In my last post, I suggested you “Go South” to Georgia’s Okefenokee Swamp if the temperature in the mountains was so cold that it was keeping you from venturing outdoors. If that is still the case, this time around I say, “Go East.” Specifically, go east to Virginia’s Northern Neck where the Tidewater area’s gentle terrain and milder weather provide easy late winter/early spring walking.
Belle Isle State Park is bordered by water on three sides and was purchased with money from the 1992 Parks and Recreational Facilities Bond. Making use of innovative conservation practices to reduce pollution run off into the Chesapeake Bay, the state maintains much of the park as cultivated fields.
The park’s trail system begins by overlooking the broad Rappahannock River, over three miles wide at this point.

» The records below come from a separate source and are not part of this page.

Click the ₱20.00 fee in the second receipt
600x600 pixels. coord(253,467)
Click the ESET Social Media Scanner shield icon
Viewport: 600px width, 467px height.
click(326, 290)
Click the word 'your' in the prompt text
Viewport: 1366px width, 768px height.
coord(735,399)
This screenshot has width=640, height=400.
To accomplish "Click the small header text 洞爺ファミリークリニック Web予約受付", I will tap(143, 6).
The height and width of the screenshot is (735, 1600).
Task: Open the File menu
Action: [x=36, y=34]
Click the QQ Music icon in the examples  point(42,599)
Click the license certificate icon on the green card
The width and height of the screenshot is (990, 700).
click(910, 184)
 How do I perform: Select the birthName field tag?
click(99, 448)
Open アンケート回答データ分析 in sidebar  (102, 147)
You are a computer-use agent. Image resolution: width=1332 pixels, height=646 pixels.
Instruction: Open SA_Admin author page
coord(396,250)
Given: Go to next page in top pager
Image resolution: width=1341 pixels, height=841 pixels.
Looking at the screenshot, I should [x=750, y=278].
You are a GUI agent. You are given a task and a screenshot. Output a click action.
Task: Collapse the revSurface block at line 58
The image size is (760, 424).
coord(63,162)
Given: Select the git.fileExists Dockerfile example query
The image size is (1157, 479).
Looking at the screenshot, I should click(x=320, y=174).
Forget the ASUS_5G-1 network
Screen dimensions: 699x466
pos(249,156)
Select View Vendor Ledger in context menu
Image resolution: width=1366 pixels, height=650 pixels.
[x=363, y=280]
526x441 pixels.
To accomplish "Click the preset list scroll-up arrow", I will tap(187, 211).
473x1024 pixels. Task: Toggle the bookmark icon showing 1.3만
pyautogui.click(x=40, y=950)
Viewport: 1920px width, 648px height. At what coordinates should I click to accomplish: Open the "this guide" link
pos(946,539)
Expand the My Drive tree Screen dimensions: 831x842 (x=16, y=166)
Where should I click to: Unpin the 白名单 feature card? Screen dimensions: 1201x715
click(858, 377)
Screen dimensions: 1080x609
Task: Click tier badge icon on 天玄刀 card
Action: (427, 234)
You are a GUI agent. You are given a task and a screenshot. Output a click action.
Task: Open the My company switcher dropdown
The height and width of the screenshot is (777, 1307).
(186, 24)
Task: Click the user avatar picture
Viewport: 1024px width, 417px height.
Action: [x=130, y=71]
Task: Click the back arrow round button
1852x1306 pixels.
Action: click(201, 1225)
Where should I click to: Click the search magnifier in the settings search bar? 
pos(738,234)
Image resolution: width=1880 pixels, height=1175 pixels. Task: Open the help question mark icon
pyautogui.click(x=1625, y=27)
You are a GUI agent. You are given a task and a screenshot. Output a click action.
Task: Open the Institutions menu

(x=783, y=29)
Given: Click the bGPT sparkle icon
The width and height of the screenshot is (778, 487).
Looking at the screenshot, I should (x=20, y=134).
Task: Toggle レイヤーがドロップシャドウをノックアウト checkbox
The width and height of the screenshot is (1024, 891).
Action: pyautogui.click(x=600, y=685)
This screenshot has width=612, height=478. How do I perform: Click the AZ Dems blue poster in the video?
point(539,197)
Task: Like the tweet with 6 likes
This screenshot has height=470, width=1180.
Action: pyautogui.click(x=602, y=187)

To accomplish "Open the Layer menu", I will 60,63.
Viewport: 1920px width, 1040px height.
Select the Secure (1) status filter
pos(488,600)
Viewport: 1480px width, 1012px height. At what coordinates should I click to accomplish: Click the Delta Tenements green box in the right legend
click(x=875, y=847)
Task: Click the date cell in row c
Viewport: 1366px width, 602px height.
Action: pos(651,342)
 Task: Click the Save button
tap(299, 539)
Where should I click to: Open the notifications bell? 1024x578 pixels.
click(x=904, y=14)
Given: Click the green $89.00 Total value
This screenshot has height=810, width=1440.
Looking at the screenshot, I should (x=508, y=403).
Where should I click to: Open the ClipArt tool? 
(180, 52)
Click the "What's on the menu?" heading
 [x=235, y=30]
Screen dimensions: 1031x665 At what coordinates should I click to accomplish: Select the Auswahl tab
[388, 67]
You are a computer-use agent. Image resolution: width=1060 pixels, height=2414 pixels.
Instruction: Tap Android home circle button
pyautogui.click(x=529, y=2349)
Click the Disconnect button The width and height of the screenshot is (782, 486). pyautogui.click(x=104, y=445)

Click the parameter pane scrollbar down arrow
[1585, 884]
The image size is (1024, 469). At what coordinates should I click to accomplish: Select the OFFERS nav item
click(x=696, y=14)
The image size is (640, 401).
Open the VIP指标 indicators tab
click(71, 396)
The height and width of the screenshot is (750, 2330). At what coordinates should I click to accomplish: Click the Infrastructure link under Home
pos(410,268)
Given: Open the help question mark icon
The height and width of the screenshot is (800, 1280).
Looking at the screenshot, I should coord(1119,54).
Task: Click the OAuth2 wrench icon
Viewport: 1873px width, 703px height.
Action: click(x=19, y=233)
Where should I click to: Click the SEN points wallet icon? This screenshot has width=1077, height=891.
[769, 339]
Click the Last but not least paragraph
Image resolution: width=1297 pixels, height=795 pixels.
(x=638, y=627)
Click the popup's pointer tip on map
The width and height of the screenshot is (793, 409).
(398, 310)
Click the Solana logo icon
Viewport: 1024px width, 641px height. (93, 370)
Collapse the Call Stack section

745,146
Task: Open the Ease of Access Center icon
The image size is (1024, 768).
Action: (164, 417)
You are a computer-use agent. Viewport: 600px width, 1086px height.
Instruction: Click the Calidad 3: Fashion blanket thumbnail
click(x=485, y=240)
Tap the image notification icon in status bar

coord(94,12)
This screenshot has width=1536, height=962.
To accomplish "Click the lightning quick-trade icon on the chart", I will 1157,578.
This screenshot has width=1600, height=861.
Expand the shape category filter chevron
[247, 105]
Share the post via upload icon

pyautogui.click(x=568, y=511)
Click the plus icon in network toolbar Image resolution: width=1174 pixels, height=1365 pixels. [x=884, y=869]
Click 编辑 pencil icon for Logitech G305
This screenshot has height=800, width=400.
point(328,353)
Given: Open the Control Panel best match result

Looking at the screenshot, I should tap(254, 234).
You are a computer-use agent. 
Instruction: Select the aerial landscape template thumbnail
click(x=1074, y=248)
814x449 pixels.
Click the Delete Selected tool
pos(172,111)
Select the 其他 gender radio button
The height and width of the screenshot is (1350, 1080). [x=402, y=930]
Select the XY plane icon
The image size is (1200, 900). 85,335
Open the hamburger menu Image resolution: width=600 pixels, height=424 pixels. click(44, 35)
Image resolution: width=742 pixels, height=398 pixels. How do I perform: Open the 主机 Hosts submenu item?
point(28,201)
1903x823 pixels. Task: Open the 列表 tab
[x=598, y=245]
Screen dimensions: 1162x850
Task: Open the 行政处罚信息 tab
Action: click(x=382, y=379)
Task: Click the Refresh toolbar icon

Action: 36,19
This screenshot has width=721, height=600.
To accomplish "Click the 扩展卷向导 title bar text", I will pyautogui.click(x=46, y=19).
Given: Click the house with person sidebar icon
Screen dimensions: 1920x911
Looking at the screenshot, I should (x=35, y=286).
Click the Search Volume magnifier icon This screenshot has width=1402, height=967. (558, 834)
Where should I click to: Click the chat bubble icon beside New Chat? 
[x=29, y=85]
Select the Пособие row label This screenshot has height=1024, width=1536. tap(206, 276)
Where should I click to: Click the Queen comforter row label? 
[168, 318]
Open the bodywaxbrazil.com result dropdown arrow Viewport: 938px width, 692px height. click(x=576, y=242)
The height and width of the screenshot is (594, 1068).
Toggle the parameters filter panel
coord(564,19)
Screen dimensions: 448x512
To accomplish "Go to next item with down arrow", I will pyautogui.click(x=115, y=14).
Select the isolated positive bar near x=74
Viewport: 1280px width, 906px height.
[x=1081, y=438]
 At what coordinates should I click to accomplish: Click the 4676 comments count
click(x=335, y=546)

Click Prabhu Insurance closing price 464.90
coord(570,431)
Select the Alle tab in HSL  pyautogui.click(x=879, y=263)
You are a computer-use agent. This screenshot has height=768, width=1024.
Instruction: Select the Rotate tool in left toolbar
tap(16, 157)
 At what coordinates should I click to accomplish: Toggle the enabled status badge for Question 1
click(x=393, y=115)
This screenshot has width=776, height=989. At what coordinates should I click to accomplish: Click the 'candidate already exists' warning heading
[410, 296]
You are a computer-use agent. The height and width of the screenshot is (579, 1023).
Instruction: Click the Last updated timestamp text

It’s a great place to be in early morning as the sun spreads its glow across the water. From here, the pathways wind past level fields, along hedgerows, and out to the confluence of Mulberry Creek and the Rappahannock River.
During one of my trips, ripples in the water marked a gliding snake shore, while another time I watched a muskrat swim to its home in the bank. I often stop at an enclosed blind overlooking a small backwater area to increase chances of observing great blue herons, ducks, geese, and other waterfowl.
The state park and its five miles of trails are west of Lively. 50 Hikes in Northern Virginia provides trail directions and some human and natural history of the area.